10.11646/phytotaxa.381.1.18 ◽

2018 ◽

Vol 381 (1) ◽

pp. 141 ◽

Cited By ~ 3

Author(s):

YAN-LI HAN ◽

DAI-KE TIAN ◽

NAI-FENG FU ◽

YAN XIAO ◽

ZONG-YUN LI ◽

...

Keyword(s):

5S Rdna ◽

Distribution Patterns ◽

Hybrid Origin ◽

45S Rdna ◽

Species Relationships ◽

Rdna Sites ◽

Rdna Fish ◽

5S And 45S Rdna ◽

Chromosome Landmarks

The rDNA sites are useful chromosome landmarks and can provide valuable information for species identification and species relationships. In this study, we investigated the distribution of 5S and 45S rDNA sites in 29 species of Begonia sect. Coelocentrum Irmsch. using a two-colour fluorescence in situ hybridization (FISH) technique. This is the first report of chromosomal rDNA mapping in Begonia species.
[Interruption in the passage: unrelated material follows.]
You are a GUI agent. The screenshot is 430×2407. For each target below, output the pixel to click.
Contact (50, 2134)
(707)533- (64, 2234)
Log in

The analyzed species showed considerable diversity in rDNA distribution patterns. The 45S rDNA signals are always located in terminal regions on 1−4 chromosomes, while 5S rDNA signals are mainly located at proximal regions on 2−8 chromosomes, varying from specific major signals to highly dispersed minor signals. Based on rDNA FISH patterns, most of the investigated species could be distinguished from each other and species relationships were identified. In addition, the results provided clear proof that B. huangii is of hybrid origin and the triploid B. longgangensis was allotriploid rather than autotriploid as suggested before. The data will provide a useful reference for evaluation, conservation and utilization of the natural resources of the mega-diverse genus Begonia.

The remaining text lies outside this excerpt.